Instruções das tarefas
1 - Segundo o texto sobre o período helenístico, qual era a maior cidade da época?
2 - Dê continuidade ao texto sobre o período helenístico a partir da última frase apresentada.

Texto fornecido
O período helenístico
O Período Helenístico (ou Helenismo) foi uma época da
história compreendida entre os séculos III e II a.C. no qual os gregos
estiveram sob o domínio do Império Macedônico.
Foi tão grande a
influência grega que, após a queda do Império, a cultura helenística continuou
predominando em todos os territórios anteriormente por eles dominados.
Entre os séculos II
e I a.C., os reinos helenísticos foram aos poucos sendo conquistados pelos
romanos.
No mundo helenístico
há, no entanto, um fenômeno mais impressionante do que qualquer batalha de
Alexandre: gregos, egípcios, persas, hebreus, mesopotâmicos e
hindus, culturas tão ricas e distintas, passaram a ter contato. Surgia uma cultura nova, nem grega, nem
oriental, mas híbrida, sincrética, sendo, por isso, chamada de cultura
helenística. A língua grega tornou-se a “língua comum” em toda a região
conquistada por Alexandre. O modelo das cidades gregas era exportado para o
Oriente: nos territórios conquistados, Alexandre construiu cerca de 70 cidades,
sendo Alexandria, no Egito, a maior cidade da época, eixo econômico e
intelectual do Mediterrâneo Oriental.
A filosofia helenística
surge nesse contexto histórico. Ela é fortemente marcada por uma preocupação central com a ética, aqui entendida
como o estabelecimento de regras do bem
viver, da “arte de viver”. É ilustrativo disso o famoso Manual, do
romano Epicteto (50-125). Em outras
palavras, com o fim da pólis grega e o advento das hegemonias
(macedônica, romana ou bizantina), o homem deixou de ser analisado em sua
condição de “animal político”, que deveria viver
pela sua cidadania. O homem abondona perspectiva política ou desiludido com
ela, passou a preocupar-se mais com sua felicidade pessoal. Num mundo pluralista e multicultural, ou seja, cosmopolita, o homem
sentia-se desenraizado, e a pólis deixou de ser sua referência básica. A ataraxia (“paz
de espírito” ou “tranquilidade”), e não a política, leva os homens à eudaimonia (“felicidade”).
Surgem nesse período os filósofos: Plotino,
Zenão de Cítio, Epicuro, Cícero, o pensamento no
mundo helenístico é usualmente associado a uma escola ou tradição. A
originalidade, assim, tem menos valor que a vinculação a um grupo. Muitas
escolas helenísticas, por isso, foram acusadas de dogmáticas e doutrinárias,
por deixar de lado o aspecto polêmico e dialético da filosofia grega. Além do
mais, elas são profundamente ecléticas, por sintetizar diferentes doutrinas.
O período helenístico também ajudou a criar correntes filosóficas que
influenciaram diversas vertentes filosóficas posteriores. As principais escolas
foram:
• Estoicismo: essa corrente pregava a felicidade como
equilíbrio, na qual o homem deveria aceitar todas as situações postas pela
vida. Como foi uma escola que se adaptava aos contextos, acabou sendo a visão
filosófica do helenismo que mais durou. Seu principal representante e fundador
era Zênon de Cítion.

Material fornecido
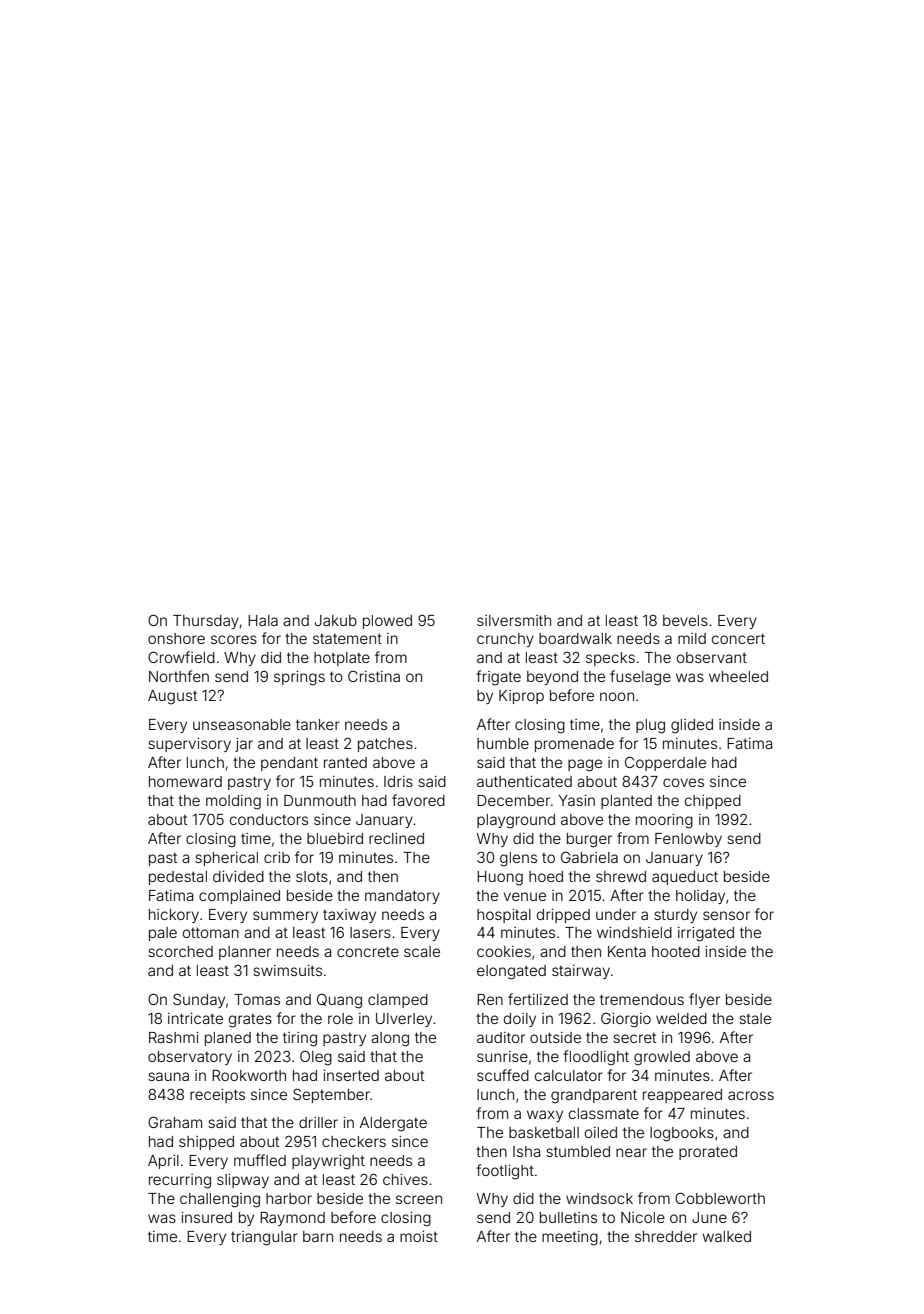 The width and height of the document is (924, 1314). Describe the element at coordinates (289, 764) in the document. I see `pendant` at that location.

Respostas finais
1 - Alexandria, no Egito.

2 -
• Epicurismo: esse sistema filosófico afirmava que os
prazeres moderados contribuíam para o encontro do estado de equilíbrio e
tranquilidade, onde todos os medos eram liberados. O conhecimento sobre o
funcionamento do mundo diminuía o sofrimento corporal. O criador dessa escola
foi o filósofo Epicuro, que deu nome a corrente.
• Ceticismo: o fundador desse sistema foi Pirro de
Elis. A escola pregava o não julgamento das coisas, o desprezo pelas bens
materiais e pela afirmação de que todo conhecimento humano é relativo.
• Cinismo: iniciado pelo filósofo Antístenes,
essa corrente defendia a rejeição dos desejos de riqueza, poder político e
fama. Indicava que os homens deveriam viver com indiferença, sem pudor e cultuando
as amizades.
As principais escolas helenísticas são a
Estoica e a Epicurista.
Escola Estoica
A
Escola Estoica foi fundada em Atenas, em 300 a.C., por Zenão de Cítio (344-262
a.C.), e desenvolvida por Cleantes (330-232 a.C.) e Crisipo (280-206 a.C.). Em Roma, os principais representantes do estoicismo foram Sêneca (4 a.C.-65d.C.), Epicteto (60-138) e o imperador Marco Aurélio (121-180).
O termo “estoicismo” deriva de stoa poikilé (“pórtico pintado”), local em Atenas onde os membros da escola se reuniam. O estoicismo é a primeira ética
universal fundada numa igualdade de princípios de todos os homens: cada um
deve se pensar como “cidadão do mundo”, isto é, um cosmopolita.
A noção de
necessidade, ou destino (heimarmené), é muito forte no estoicismo: o homem deve resignar-se e
aceitar os acontecimentos predeterminados. Isso não se traduz
pela inação ou pelo fatalismo passivo.
Devemos agir de acordo com os preceitos
éticos e fazer o que julgarmos devido, mas devemos também aceitar as
consequências de nossa ação e o curso inevitável dos acontecimentos.
Segundo um exemplo famoso, se vejo alguém se afogando, devo salvá-lo, mas, se
não o conseguir, não devo desesperar-me, pois era inevitável. É legítimo,
portanto, um amor ao destino (amor fati).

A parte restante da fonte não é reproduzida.